Serbian poet, prose writer, translator and literary historian Milorad Pavic died Nov. 30 at the age of 80, BBC reports.
He was born October, 1929 in Belgrade in a family of sculptor and philosophy professor. In 1949-1953 he graduated from philosophy department of Belgrade University. Later on, he earned PhD in philosophy in Zagreb University.

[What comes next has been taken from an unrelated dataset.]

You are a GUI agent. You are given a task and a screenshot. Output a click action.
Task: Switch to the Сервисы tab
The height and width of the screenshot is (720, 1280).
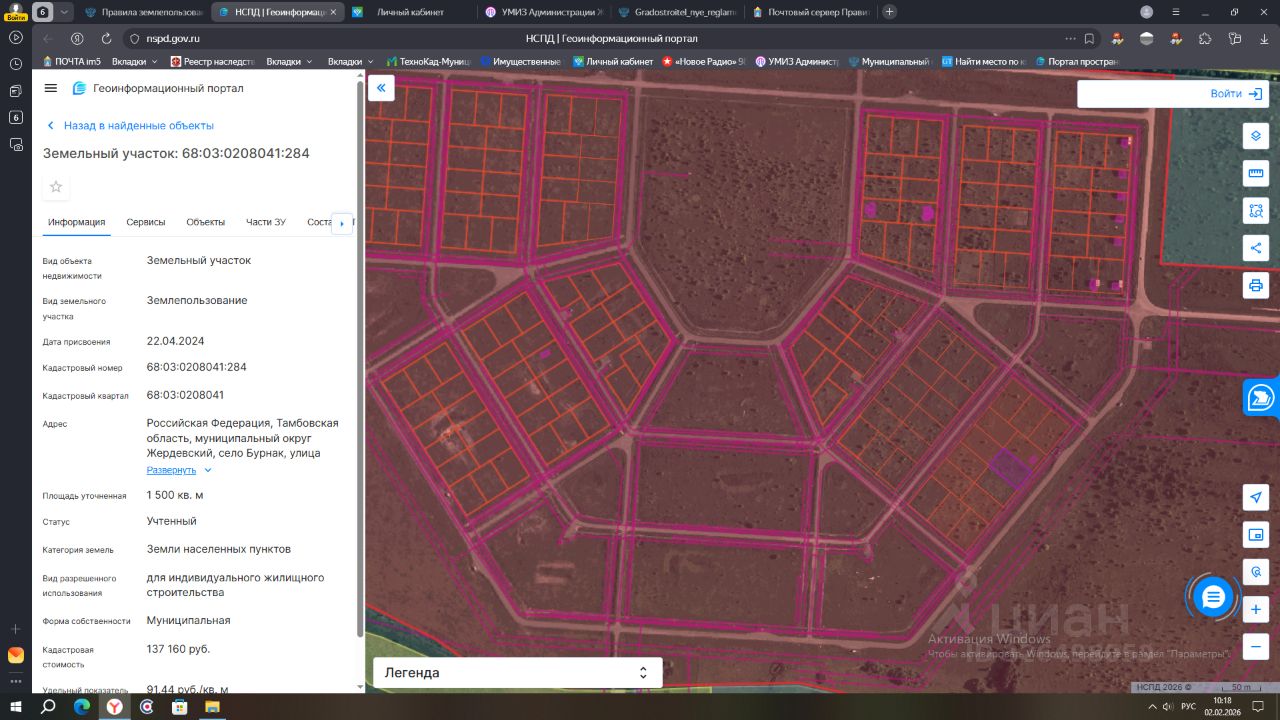(146, 222)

Pavic became world renowned after publication of “The Dictionary of the Khazars” book, translated into number of languages. He was nominated for the Nobel Prize in literature by experts from Europe, the U.S. and Brazil. Pavic’s second novel was “Landscape with Tea” (1988) — playing combination of a crossword puzzle. At that, the novel can be read horizontally and vertically. In “Inner Side of the Wind”, “Last Love in Constantinople”, “A Novel of Hero and Leander” and “An Astrologic Guide for Amateurs” (1994) the heroes’ destinies depend on dealing cards.
Pavic was Serbian literature connoisseur of XVII-XIX centuries, baroque and symbolism expert as well as on distinguished translators of Russian classic works. He translated Alexander Pushkin and Lord Byron into Serbian.
In 1991, Milorad Pavic was elected a Member of Serbian Academy of Sciences and Arts.